Releases · huggingface/optimum-neuron

19 Feb 15:48

JingyaHuang

v0.0.19

e908192

v0.0.19: AWS Neuron SDK 2.17.0, training cache system, TGI improved batching

What's Changed

Training

Integrate new cache system for training by @michaelbenayoun in #472

TGI

Support higher batch sizes using transformers-neuronx continuous batching by @dacorvo in #488
Lift max-concurrent-request limitation usingTGI 1.4.1 by @dacorvo in #488

AMI

Add packer support for building AWS AMI by @shub-kris in #441
[AMI] Updates base ami to new id by @philschmid in #482

Major bugfixes

Fix sdxl inpaint pipeline for diffusers 0.26.* by @JingyaHuang in #458
TGI: update to controller version 1.4.0 & bug fixes by @dacorvo in #470
Fix optimum-cli export for inf1 by @JingyaHuang in #474

Other changes

Add TGI tests and CI workflow by @dacorvo in #355
Bump to optimum 1.17 - Adapt to optimum exporter refactoring by @JingyaHuang in #414
[Training] Support for Transformers 4.37 by @michaelbenayoun in #459
Add contribution guide for Neuron exporter by @JingyaHuang in #461
Fix path, update versions by @shub-kris in #462
Add issue and PR templates & build optimum env cli for Neuron by @JingyaHuang in #463
Fix trigger for actions by @philschmid in #468
TGI: bump rust version by @dacorvo in #477
[documentation] Add Container overview page. by @philschmid in #481
Bump to Neuron sdk 2.17.0 by @JingyaHuang in #487

New Contributors

@shub-kris made their first contribution in #441

Full Changelog: v0.0.18...v0.0.19

Contributors

dacorvo, shub-kris, and 3 other contributors

Assets 2

01 Feb 10:18

dacorvo

v0.0.18

7b18de9

v0.0.18: AWS Neuron SDK 2.16.1, NeuronX TGI improvements, PP for Training

What's Changed

AWS SDK

Use AWS Neuron SDK 2.16.1 (#449)

Inference

Preliminary support for neff/weights decoupling by @JingyaHuang (#402)
Allow exporting decoder models using optimum-cli by @dacorvo (#422)
Add Neuron X cache registry by @dacorvo (#442)
Add StoppingCriteria to generate() of NeuronModelForCausalLM by @dacorvo (#454)

Training

Initial support for pipeline parallelism by @michaelbenayoun (#279)

TGI

TGI: support vanilla transformer models whose configuration is cached by @dacorvo (#445)
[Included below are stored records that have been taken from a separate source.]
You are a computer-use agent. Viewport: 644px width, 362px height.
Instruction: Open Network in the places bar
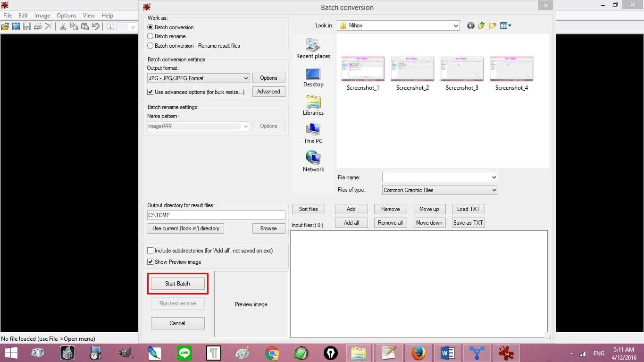[313, 162]
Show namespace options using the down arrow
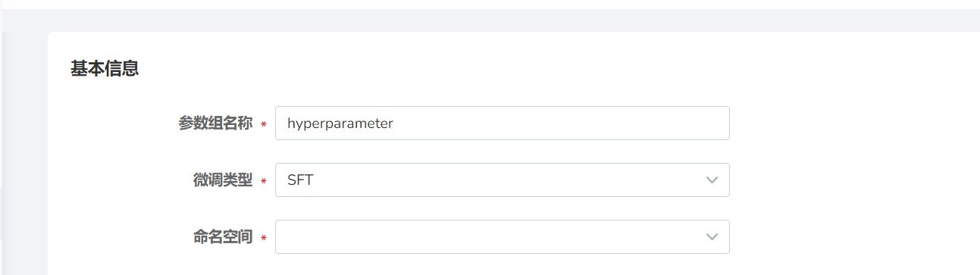Screen dimensions: 980x275 click(x=712, y=237)
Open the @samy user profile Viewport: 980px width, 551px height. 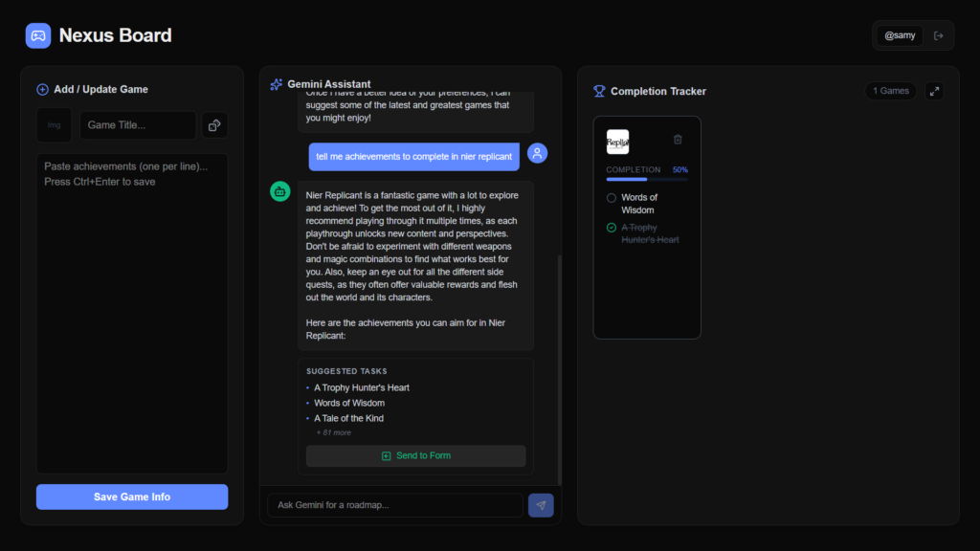(900, 35)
Tutorials and doc improvement

Various fixes by @jimburtoft @michaelbenayoun @JingyaHuang (#428 #429 #432)
Improve Stable Diffusion Notebooks by @JingyaHuang (#431)
Add Sentence Transformers Guide and Notebook by @philschmid (#434)
Add benchmark section by @dacorvo (#435)

Major bugfixes

TGI: correctly identify special tokens during generation by @dacorvo (#438)
TGI: do not include the input_text in generated text by @dacorvo (#454)

Other changes

API change to be compatible to Optimum by @JingyaHuang (#421)

New Contributors

@jimburtoft made their first contribution in #432

Full Changelog: v0.0.17...v0.0.18

Contributors

dacorvo, michaelbenayoun, and 3 other contributors

Assets 2

19 Jan 07:19

dacorvo

v0.0.17

8d4b6dc

v0.0.17: AWS Neuron SDK 2.16, Mistral, sentence transformers, inference cache

What's Changed

AWS SDK

Use AWS Neuron SDK 2.16 (#398)
Use offical serialization API for transformers_neuronx models instead of beta by @aws-yishanm (#387, #393)

Inference

Improve the support of sentence transformers by @JingyaHuang (#408)
Add Neuronx compile cache Hub proxy and use it for LLM decoder models by @dacorvo (#410)
Add support for Mistral models by @dacorvo (#411)
Do not upload Neuron LLM weights when they can be fetched from the hub by @dacorvo (#413)

Training

Add general support for generation on TRN with NxD by @aws-tianquaw (#370)

Tutorials and doc improvement

Add llama 2 fine tuning tutorial by @philschmid (#390)

Major bugfixes

Skip pushing if the user does not have write access to the cache repo by @michaelbenayoun (#405)

Other changes

Bump Hugging Face library versions by @JingyaHuang (#403)

New Contributors

@aws-tianquaw made their first contribution in #370
@aws-yishanm made their first contribution in #387

Full Changelog: v0.0.16...v0.0.17

Contributors

dacorvo, michaelbenayoun, and 4 other contributors

Assets 2

19 Dec 13:29

michaelbenayoun

v0.0.16

c0c1fc8

v0.0.16: T5 export and inference, general training fixes

What's Changed

Training

A few fixes related to precompilation and checkpoiting. Those fixes enable training LLMs on AWS Trainium instances without friction.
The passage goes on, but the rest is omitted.